SEGMENT DE DOCUMENT

Alimentation : L'avenir appartient-il aux ciseaux génétiques verts ?
mardi 26 mars 2024
L'augmentation de la productivité dans l'agriculture a conduit à une abondance de denrées alimentaires et à des prix bas. [1] Le progrès technologique, le commerce international et la "révolution verte" en sont responsables : à partir des années 1960, ils ont conduit au développement de variétés modernes à haut rendement qui se sont répandues avec succès dans le monde entier et ont permis d'augmenter la productivité des céréales. L'Amérique latine et les Caraïbes ainsi que l'Asie et le Pacifique sont des régions exemplaires de cette évolution (voir figure 1).
La productivité, moteur de l'agriculture
Mais cette tendance ne s'est pas maintenue partout. La productivité agricole réelle par habitant (corrigée de l'inflation) a temporairement diminué en Afrique subsaharienne, mais aussi en Europe centrale et orientale[2]. Alors que ces deux régions ont entre-temps rattrapé leur retard, la productivité actuelle en Europe occidentale (y compris la Suisse) est nettement inférieure au niveau record des années 1980 (voir figure 1).

EXTRAIT DE DONNÉES
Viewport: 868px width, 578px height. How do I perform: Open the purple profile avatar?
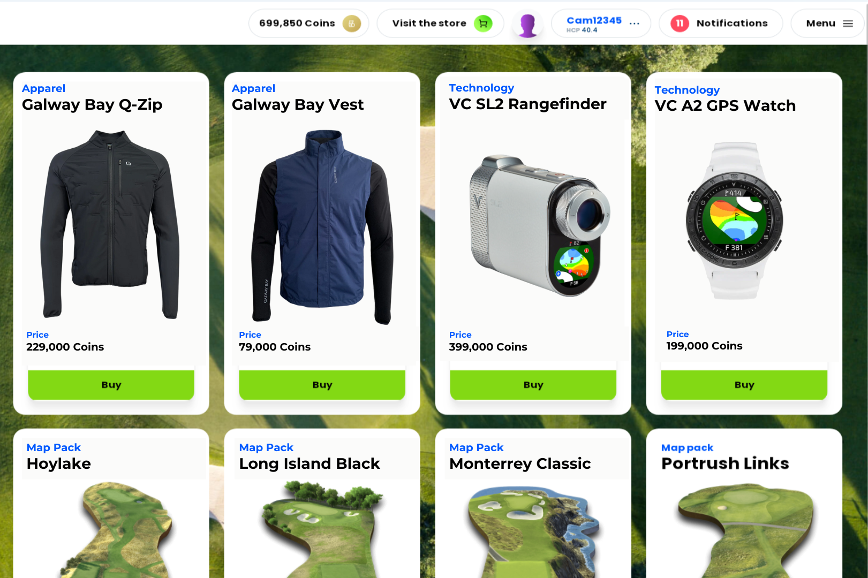tap(527, 25)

EXERCICE PROPOSÉ
Répondez aux questions suivantes à partir du segment de document sur la productivité agricole.
(a) À partir de quelle décennie la « révolution verte » a-t-elle conduit au développement de variétés modernes à haut rendement ?
(b) Dans quelles régions la productivité agricole réelle par habitant a-t-elle temporairement diminué ?
(c) À quel niveau record la productivité actuelle en Europe occidentale est-elle comparée ?

RÉPONSE ATTENDUE
(a) À partir des années 1960.
(b) En Afrique subsaharienne et en Europe centrale et orientale.
(c) Au niveau record des années 1980.